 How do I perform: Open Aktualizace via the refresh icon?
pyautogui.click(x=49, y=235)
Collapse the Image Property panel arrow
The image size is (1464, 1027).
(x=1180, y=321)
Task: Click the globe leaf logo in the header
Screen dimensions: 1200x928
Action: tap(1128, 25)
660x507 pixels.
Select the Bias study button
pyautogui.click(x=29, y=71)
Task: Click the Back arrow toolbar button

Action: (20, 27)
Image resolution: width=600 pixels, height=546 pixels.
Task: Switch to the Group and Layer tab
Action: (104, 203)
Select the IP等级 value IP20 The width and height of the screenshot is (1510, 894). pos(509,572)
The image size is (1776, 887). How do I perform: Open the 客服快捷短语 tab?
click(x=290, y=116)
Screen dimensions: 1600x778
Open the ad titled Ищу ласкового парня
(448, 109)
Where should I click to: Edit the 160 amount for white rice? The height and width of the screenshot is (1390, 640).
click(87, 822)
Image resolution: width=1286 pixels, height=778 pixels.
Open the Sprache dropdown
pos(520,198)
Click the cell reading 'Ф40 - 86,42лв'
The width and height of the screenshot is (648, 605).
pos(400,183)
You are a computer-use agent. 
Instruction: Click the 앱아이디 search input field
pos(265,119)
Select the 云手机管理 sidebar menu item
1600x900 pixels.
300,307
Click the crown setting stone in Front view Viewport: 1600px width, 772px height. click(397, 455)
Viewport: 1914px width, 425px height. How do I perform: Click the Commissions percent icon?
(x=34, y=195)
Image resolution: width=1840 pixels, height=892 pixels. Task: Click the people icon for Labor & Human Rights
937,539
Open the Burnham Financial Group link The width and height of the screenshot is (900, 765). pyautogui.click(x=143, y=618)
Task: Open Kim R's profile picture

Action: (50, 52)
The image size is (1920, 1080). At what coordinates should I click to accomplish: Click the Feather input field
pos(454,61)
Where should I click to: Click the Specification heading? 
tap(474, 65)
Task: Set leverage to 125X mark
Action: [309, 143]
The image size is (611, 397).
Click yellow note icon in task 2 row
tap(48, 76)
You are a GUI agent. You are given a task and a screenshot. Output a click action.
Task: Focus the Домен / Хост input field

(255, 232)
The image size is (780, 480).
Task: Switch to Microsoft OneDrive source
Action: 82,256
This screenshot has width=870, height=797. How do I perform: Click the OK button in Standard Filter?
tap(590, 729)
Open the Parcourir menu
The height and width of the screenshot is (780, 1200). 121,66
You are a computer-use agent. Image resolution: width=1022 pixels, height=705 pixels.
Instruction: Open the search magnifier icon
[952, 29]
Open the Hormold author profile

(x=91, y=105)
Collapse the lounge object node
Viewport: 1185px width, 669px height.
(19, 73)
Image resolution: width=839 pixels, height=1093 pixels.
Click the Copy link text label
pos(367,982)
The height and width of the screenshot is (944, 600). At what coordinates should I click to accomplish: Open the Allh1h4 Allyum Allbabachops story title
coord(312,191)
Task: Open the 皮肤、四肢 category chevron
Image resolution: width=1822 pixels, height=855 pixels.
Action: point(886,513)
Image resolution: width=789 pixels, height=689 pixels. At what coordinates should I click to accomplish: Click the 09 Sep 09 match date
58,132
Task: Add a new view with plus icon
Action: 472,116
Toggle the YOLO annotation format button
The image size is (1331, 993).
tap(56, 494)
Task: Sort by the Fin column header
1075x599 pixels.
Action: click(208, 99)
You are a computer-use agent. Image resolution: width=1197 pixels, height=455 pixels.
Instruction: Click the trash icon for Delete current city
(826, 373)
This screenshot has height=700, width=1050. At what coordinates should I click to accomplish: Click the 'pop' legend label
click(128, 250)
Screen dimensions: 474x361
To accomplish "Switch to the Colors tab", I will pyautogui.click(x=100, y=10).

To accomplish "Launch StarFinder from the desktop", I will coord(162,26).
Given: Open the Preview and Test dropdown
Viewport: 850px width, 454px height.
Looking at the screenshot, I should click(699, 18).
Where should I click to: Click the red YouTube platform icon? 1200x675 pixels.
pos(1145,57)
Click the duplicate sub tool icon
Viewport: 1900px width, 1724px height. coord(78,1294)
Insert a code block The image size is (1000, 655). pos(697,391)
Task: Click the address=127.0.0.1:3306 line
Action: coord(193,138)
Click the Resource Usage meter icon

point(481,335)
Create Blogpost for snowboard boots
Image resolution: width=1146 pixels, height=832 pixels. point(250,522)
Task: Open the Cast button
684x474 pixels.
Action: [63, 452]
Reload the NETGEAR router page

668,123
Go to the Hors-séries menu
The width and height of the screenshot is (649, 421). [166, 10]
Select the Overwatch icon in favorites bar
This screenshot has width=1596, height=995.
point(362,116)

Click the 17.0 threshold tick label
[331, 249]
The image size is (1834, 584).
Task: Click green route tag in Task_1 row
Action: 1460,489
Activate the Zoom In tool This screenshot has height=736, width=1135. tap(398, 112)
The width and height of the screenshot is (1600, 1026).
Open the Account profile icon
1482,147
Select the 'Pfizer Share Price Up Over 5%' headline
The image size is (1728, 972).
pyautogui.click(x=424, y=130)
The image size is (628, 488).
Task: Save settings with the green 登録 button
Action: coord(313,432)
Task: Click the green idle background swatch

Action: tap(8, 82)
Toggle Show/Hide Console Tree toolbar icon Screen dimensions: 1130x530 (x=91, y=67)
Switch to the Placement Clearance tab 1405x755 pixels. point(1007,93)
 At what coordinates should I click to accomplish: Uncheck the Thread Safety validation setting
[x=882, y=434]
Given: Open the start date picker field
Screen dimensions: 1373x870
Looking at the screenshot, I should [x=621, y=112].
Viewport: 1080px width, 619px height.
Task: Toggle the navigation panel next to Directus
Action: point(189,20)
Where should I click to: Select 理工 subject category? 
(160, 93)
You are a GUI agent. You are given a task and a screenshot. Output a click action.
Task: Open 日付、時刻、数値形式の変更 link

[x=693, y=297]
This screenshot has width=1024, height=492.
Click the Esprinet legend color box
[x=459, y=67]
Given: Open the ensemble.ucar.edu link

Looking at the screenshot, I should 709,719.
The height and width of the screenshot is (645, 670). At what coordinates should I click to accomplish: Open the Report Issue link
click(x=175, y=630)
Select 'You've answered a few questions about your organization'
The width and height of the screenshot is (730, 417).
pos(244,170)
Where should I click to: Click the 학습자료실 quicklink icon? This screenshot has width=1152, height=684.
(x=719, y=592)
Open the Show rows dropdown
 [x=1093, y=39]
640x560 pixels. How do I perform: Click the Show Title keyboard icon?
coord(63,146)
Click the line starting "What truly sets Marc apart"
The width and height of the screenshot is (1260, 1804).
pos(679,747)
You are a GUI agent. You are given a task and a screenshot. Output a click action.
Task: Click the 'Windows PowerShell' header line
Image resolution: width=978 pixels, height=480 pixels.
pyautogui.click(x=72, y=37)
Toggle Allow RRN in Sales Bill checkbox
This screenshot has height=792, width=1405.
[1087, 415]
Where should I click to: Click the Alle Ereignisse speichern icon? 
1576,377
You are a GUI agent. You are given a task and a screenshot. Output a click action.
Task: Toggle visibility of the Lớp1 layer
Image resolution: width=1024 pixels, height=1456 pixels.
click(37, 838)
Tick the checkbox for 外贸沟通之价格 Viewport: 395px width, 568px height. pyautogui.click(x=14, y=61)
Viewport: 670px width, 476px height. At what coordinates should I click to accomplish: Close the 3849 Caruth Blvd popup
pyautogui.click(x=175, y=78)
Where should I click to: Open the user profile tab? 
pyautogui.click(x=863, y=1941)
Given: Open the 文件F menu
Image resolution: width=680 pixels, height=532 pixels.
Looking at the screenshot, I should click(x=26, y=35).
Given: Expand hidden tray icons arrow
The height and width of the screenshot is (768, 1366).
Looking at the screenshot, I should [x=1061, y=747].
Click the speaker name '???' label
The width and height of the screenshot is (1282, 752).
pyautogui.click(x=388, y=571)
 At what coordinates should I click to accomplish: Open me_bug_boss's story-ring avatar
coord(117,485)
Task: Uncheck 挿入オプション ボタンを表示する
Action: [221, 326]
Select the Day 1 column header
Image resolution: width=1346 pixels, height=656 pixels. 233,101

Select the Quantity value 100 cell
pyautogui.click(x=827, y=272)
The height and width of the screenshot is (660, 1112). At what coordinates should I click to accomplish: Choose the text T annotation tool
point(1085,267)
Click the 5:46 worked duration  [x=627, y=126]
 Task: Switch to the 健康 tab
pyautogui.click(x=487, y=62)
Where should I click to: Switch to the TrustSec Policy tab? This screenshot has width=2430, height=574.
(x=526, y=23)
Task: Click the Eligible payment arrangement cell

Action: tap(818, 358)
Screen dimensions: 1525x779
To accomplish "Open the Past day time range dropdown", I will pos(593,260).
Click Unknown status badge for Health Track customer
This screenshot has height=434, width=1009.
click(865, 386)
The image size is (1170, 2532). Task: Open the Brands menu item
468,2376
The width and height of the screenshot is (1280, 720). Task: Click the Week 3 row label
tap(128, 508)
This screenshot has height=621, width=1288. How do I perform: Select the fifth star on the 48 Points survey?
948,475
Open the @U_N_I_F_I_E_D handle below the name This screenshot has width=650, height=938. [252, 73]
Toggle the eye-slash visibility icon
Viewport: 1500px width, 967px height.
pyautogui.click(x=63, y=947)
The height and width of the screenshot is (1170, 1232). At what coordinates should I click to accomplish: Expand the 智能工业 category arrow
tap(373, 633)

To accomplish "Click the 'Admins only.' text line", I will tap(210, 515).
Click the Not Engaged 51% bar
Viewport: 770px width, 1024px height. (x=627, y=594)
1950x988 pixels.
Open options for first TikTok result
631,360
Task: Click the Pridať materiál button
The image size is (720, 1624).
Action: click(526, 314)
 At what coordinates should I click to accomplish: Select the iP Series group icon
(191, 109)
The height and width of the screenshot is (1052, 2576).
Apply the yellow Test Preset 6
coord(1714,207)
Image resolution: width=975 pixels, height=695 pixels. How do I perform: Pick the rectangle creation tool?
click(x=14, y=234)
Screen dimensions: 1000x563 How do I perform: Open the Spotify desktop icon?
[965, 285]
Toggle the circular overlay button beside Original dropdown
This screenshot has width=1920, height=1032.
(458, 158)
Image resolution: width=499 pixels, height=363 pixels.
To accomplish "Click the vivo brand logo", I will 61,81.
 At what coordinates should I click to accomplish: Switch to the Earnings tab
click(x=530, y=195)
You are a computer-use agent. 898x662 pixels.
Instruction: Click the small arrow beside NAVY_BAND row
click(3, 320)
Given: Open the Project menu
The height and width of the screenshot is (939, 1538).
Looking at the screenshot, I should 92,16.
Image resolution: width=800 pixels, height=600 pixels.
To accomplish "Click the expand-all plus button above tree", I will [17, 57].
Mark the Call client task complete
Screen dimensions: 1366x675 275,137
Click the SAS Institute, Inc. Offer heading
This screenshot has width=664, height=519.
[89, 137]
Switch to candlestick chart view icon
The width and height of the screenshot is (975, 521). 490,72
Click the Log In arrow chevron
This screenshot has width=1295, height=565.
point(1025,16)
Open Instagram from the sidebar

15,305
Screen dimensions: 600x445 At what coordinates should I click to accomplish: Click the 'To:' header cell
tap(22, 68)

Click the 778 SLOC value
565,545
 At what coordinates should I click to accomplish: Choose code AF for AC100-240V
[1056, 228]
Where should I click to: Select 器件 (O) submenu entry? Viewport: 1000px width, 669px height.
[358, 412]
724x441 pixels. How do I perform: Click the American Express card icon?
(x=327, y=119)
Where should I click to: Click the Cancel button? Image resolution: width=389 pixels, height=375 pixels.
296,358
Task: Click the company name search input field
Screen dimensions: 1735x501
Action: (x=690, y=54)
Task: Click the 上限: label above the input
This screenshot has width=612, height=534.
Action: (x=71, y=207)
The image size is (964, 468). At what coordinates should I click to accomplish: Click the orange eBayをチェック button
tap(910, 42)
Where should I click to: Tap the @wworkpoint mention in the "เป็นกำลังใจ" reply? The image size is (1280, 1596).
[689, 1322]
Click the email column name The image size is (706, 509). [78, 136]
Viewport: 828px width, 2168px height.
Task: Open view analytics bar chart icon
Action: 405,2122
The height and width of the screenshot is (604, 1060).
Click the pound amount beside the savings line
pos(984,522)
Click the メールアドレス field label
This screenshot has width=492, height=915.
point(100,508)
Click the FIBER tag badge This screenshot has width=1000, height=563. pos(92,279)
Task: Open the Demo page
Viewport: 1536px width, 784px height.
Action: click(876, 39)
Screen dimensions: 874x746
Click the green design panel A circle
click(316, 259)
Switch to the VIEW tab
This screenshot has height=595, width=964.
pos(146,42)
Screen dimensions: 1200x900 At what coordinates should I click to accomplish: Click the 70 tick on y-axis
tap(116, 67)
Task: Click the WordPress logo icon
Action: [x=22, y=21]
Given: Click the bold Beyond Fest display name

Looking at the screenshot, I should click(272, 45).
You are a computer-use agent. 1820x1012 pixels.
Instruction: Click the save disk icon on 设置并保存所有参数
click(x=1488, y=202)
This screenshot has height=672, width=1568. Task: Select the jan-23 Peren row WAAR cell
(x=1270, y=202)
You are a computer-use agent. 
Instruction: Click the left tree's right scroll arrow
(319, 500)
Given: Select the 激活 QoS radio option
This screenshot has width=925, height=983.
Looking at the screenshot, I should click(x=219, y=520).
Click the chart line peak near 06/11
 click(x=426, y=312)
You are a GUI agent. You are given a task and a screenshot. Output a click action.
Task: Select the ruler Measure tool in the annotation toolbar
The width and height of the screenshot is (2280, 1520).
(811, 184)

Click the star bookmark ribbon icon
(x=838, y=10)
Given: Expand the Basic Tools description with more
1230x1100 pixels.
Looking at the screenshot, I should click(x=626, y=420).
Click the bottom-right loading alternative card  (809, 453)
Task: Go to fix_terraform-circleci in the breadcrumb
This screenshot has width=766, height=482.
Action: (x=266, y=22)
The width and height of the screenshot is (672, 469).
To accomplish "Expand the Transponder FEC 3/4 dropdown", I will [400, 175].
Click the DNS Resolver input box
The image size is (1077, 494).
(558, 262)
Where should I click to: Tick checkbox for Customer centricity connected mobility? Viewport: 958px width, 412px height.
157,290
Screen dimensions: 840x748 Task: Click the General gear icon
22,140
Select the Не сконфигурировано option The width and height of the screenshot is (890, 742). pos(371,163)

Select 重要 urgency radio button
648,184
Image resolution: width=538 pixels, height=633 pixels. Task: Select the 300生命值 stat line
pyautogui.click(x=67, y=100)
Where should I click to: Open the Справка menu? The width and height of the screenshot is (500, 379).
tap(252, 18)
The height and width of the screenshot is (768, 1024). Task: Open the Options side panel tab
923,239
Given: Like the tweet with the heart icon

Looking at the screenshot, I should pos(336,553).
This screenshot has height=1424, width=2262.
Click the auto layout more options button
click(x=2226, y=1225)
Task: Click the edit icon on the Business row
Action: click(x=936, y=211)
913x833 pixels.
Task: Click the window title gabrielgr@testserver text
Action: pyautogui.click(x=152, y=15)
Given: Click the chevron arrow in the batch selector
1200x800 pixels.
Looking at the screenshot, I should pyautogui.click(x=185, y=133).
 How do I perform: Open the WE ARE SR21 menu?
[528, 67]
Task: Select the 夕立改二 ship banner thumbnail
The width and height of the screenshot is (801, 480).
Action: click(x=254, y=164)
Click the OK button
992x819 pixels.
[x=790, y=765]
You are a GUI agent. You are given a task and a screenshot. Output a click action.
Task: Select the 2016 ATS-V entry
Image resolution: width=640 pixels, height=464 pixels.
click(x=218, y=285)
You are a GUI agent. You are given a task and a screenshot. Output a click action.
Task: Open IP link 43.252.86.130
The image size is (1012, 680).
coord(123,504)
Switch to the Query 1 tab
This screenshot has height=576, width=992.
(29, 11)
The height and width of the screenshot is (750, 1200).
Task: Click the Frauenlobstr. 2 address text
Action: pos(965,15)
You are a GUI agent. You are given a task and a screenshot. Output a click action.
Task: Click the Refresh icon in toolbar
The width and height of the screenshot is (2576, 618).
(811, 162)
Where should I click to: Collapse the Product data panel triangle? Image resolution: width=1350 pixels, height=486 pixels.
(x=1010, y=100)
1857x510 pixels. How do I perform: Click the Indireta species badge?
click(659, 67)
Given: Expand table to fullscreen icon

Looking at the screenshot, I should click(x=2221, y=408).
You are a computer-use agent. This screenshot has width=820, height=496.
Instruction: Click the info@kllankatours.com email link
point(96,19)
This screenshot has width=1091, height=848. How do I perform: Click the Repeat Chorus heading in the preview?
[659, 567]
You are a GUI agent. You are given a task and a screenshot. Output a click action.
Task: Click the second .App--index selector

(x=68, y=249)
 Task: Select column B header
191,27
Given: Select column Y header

=======

## Exercise brief
Count every line in the listing that holds the word "above". Report the count and nothing else.

## Answer area
2